Goal ▸
Copy the data below verbatim, every line and every character unchanged.

Rows from a dataset
★ ★ ★ ★ ★ ★ ★
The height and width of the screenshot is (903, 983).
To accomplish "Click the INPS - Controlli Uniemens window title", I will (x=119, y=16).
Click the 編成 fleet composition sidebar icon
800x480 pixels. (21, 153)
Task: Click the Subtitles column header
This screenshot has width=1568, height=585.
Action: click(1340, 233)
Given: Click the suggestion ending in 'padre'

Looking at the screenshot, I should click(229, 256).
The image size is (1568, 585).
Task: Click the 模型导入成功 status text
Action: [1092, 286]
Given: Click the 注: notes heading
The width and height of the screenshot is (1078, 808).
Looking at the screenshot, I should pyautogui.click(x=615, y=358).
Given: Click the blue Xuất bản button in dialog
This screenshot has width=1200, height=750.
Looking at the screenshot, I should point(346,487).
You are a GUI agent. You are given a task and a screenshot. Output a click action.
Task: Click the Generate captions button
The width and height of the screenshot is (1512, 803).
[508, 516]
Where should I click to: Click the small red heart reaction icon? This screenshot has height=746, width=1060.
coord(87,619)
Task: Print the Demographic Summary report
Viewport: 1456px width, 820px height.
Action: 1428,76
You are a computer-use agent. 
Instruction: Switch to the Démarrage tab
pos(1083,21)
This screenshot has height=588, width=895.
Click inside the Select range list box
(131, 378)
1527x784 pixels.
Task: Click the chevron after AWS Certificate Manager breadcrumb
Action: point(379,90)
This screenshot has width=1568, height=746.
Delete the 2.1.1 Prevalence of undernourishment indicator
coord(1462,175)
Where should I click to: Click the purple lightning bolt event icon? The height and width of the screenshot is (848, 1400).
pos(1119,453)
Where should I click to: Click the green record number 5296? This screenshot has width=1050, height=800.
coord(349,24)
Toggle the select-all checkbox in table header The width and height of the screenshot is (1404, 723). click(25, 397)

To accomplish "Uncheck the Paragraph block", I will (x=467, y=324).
★ ★ ★ ★ ★ ★ ★
Answer in full ▸
The height and width of the screenshot is (903, 983).
To accomplish "Click the INPS - Controlli Uniemens window title", I will (x=119, y=16).
Click the 編成 fleet composition sidebar icon
800x480 pixels. (21, 153)
Task: Click the Subtitles column header
This screenshot has width=1568, height=585.
Action: click(1340, 233)
Given: Click the suggestion ending in 'padre'

Looking at the screenshot, I should click(229, 256).
The image size is (1568, 585).
Task: Click the 模型导入成功 status text
Action: [1092, 286]
Given: Click the 注: notes heading
The width and height of the screenshot is (1078, 808).
Looking at the screenshot, I should pyautogui.click(x=615, y=358).
Given: Click the blue Xuất bản button in dialog
This screenshot has width=1200, height=750.
Looking at the screenshot, I should point(346,487).
You are a GUI agent. You are given a task and a screenshot. Output a click action.
Task: Click the Generate captions button
The width and height of the screenshot is (1512, 803).
[508, 516]
Where should I click to: Click the small red heart reaction icon? This screenshot has height=746, width=1060.
coord(87,619)
Task: Print the Demographic Summary report
Viewport: 1456px width, 820px height.
Action: 1428,76
You are a computer-use agent. 
Instruction: Switch to the Démarrage tab
pos(1083,21)
This screenshot has height=588, width=895.
Click inside the Select range list box
(131, 378)
1527x784 pixels.
Task: Click the chevron after AWS Certificate Manager breadcrumb
Action: point(379,90)
This screenshot has width=1568, height=746.
Delete the 2.1.1 Prevalence of undernourishment indicator
coord(1462,175)
Where should I click to: Click the purple lightning bolt event icon? The height and width of the screenshot is (848, 1400).
pos(1119,453)
Where should I click to: Click the green record number 5296? This screenshot has width=1050, height=800.
coord(349,24)
Toggle the select-all checkbox in table header The width and height of the screenshot is (1404, 723). click(25, 397)

To accomplish "Uncheck the Paragraph block", I will (x=467, y=324).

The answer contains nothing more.